Candidates must sit down with their resume and for the last 5 years write down the top 3 projects that they accomplished in each year. When the candidate is faced with a tough question, he/she is able to articulate his/her accomplishments without rambling.

2) Asking Questions- 

Three areas you should be asking questions about:

a) Questions about the company
b) Questions about the product line
c) Questions about the position

3) Taking Control of the Interview-

Candidates can get control by first taking "90 seconds"- no more than two minutes and tell them about yourself. Tell them where you've been, what your biggest accomplishments were while you were there, and why you left. Then take 10-15 seconds and tell them what you goals are and what type of job/career you are presently looking for. After making this short presentation, you then want to ask them these two questions so you can sell back the appropriate accomplishments.

a) What do they want to see this person accomplish in the position the first year?
b) What is the ideal background or profile they want to see in a candidate?

 

4) Compensation-

Candidates should stay away from compensation and benefits in the first interview; unless they bring it up! If they bring it up, you can tell them how much you made in the past; what you are making now; and what you hope to make in the future. More importantly, if they open it up, it gives you the opportunity to find out from them what their top people are making in a similar position.

5) Being Evaluated-

Somewhere in the interviewing process, candidates should find out how they are going to be evaluated. Most people wait until they are on the new job 6 to 9 months and then want some formal feedback of how they are doing and when they are going to be evaluated to maybe get that first raise in salary.

6) Handling Objections-

Sometimes prospective employers will be telling you about the good things about the position and then before you know it, they're telling you about the negatives. Generally they want to see how many objections/negatives this person can professionally handle to maintain their interest in the position.

7) Stress Question-

Stress questions are the kind of questions that make you want to ball up your fist; punch them in the mouth; and leave. Different people get different kinds of stress questions. Candidates should first defuse stress question with humor and then focus on their accomplishments.

8) Closing Employers-

Three closes are recommended and you need to put the closes in your own words, with your own salesmanship with the proper timing.
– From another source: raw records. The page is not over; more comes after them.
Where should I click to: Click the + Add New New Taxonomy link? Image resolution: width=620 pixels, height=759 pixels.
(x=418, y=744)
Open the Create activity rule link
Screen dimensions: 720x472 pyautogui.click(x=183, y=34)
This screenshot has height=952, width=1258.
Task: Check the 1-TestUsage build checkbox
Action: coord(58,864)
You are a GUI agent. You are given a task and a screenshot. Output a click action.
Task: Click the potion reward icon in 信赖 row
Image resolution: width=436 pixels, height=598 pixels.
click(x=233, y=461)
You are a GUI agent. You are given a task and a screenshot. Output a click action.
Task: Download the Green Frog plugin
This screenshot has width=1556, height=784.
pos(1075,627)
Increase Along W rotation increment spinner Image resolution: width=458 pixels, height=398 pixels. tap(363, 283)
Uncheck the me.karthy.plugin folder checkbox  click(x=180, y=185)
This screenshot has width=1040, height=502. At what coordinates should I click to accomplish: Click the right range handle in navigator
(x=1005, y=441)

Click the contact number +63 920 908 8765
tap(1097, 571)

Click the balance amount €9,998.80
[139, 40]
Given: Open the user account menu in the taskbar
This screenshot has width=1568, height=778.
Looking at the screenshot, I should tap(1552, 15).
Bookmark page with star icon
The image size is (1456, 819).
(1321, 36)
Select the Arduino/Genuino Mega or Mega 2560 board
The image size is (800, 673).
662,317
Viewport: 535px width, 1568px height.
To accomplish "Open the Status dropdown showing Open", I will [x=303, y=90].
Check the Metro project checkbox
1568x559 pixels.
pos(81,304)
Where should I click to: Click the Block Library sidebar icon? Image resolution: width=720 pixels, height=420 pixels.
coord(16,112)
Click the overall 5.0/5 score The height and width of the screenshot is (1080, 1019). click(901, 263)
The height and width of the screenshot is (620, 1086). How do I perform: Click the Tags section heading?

THE FIRST CLOSE- "THE SUMMARY CLOSE

"Mr. Employer, I'm confident I can do this job because…." 1-2-3......3 majors reasons that you pick up in the interview why the company should hire you.

THE SECOND CLOSE- "THE MOTIVE CLOSE"

"Mr. Employer, I'm confident I would enjoy doing this job because........." 1-2-3....3 or more reasons why you are excited about this position.

THE THIRD CLOSE- "THE VISUALIZATION CLOSE

"Can you see me in this job -doing it successfully?"

9) Attire-

Guys: no flowery ties, shined shoes & trimmed hair. If you are over 40 or have gray in your hair, no gray suits are to be worn to the interview. Wear little or no jewelry and cologne. Ladies: no high heels, dark hose and minimize jewelry, perfume, make-up.

10) Follow-up Letter-

Follow-up letters are necessary after an interview if you are interested in the job. You should e-mail the letter and mail the hard copy. Don't thank them for the interview, but do tell them you are interested in the position and how you would be an asset to their company.